Here is the complete Pulumi program:

```typescript
import * as pulumi from '@pulumi/pulumi';
import * as gcp from '@pulumi/gcp';
import * as k8s from '@pulumi/kubernetes';

// Create a GKE cluster
const cluster = new gcp.container.Cluster('gke-cluster', {
    initialNodeCount: 2,
    minMasterVersion: 'latest',
    nodeConfig: {
        machineType: 'n1-standard-1',
        oauthScopes: [
            "https://www.googleapis.com/auth/compute",
            "https://www.googleapis.com/auth/devstorage.read_only",
            "https://www.googleapis.com/auth/logging.write",
            "https://www.googleapis.com/auth/monitoring"
        ],
    },
});

// Export the Cluster name
export const clusterName = cluster.name;

// Export the Kubeconfig to access the created Cluster
export const kubeconfig = pulumi.
    all([cluster.name, cluster.endpoint, cluster.masterAuth]).
    apply(([name, endpoint, masterAuth]) => {
        const context = `${gcp.config.project}_${gcp.config.zone}_${name}`;
        return `apiVersion: v1
clusters:
- cluster:
    certificate-authority-data: ${masterAuth.clusterCaCertificate}
    server: https://${endpoint}
  name: ${context}
contexts:
- context:
    cluster: ${context}
    user: ${context}
  name: ${context}
current-context: ${context}
kind: Config
preferences: {}
users:
- name: ${context}
  user:
    auth-provider:
      config:
        cmd-args: config config-helper --format=json
        cmd-path: gcloud
        expiry-key: '{.credential.token_expiry}'
        token-key: '{.credential.access_token}'
      name: gcp
`;
    });

// Create a Kubernetes provider that uses the created cluster's kubeconfig
const k8sProvider = new k8s.Provider('gke-k8s', {
    kubeconfig: kubeconfig,
});

// Deploy the Helm chart to the cluster
const unpubdChart = new k8s.helm.v3.Chart('unpubd', {
    chart: 'unpubd', // Replace with the correct chart name
    version: '1.0.0', // Specify the desired chart version
    fetchOpts:{
        repo: 'http://your-helm-chart-repo/', // Specify your Helm chart repository URL
    },
}, { provider: k8sProvider });

// Export the Helm chart resources
export const helmResources = unpubdChart.resources;
```

### What the program does

1. A GKE cluster resource is instantiated with the name 'gke-cluster'. It specifies the initial node count and the machine type for those nodes. Here we specify OAuth scopes which grant permissions to the node instances to interact with Google Cloud APIs.

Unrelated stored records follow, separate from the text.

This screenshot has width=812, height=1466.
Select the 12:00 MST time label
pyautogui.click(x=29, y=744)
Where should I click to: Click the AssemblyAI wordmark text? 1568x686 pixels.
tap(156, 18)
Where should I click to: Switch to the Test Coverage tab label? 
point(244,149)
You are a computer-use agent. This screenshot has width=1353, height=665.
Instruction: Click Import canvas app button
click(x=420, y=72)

2. The output of the GKE cluster's name, its endpoint, and the master's authentication information is composed to generate a kubeconfig, which is exported. This kubeconfig allows us to interact with our GKE cluster using `kubectl` or Kubernetes client libraries.

3. A Kubernetes Provider is created, pointing to the newly created GKE cluster. We pass the kubeconfig from the cluster to the Kubernetes provider so it knows where and how to communicate with the cluster.

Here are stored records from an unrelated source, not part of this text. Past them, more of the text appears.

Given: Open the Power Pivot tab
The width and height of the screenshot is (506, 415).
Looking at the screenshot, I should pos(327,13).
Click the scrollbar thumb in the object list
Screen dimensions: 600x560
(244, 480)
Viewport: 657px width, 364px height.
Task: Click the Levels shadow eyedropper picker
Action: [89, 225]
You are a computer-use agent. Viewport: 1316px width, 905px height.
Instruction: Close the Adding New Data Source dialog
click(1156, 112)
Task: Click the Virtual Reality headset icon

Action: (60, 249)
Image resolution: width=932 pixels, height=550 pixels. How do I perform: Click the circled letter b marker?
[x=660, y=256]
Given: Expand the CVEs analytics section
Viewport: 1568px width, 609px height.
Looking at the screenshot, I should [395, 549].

4. The `unpubd` Helm chart is deployed using the `k8s.helm.v3.Chart` resource. The chart name, version, and repository URL are specified in this resource. Since Helm charts can have dependencies and complex structures, using the `Chart` resource from Pulumi's Kubernetes provider simplifies the deployment process down to just referencing a chart by name and version. Please do note that you need to replace `'unpubd'` and `http://your-helm-chart-repo/` with the actual chart name and Helm chart repository URL, respectively.

5. The resources generated by the Helm chart are then exported. This output could be used to obtain detailed information about resources created by Helm in the cluster.

This program doesn't include any namespace configuration, so it will install the Helm chart in the default namespace of the given GKE cluster. If you desire a different namespace, you can set the `namespace` property in the `ChartArgs`.

### Running the program

To run this program, save it as `index.ts` in a new Pulumi project directory. 
Then, run `pulumi up` from the command line. This will prompt Pulumi to create the GKE cluster and deploy the Helm chart to that cluster. You can inspect the changes before they're applied and confirm the deployment.

Please ensure that you have the correct access rights and APIs enabled in your GCP project and that you have set the proper region and zone in your Pulumi GCP configuration.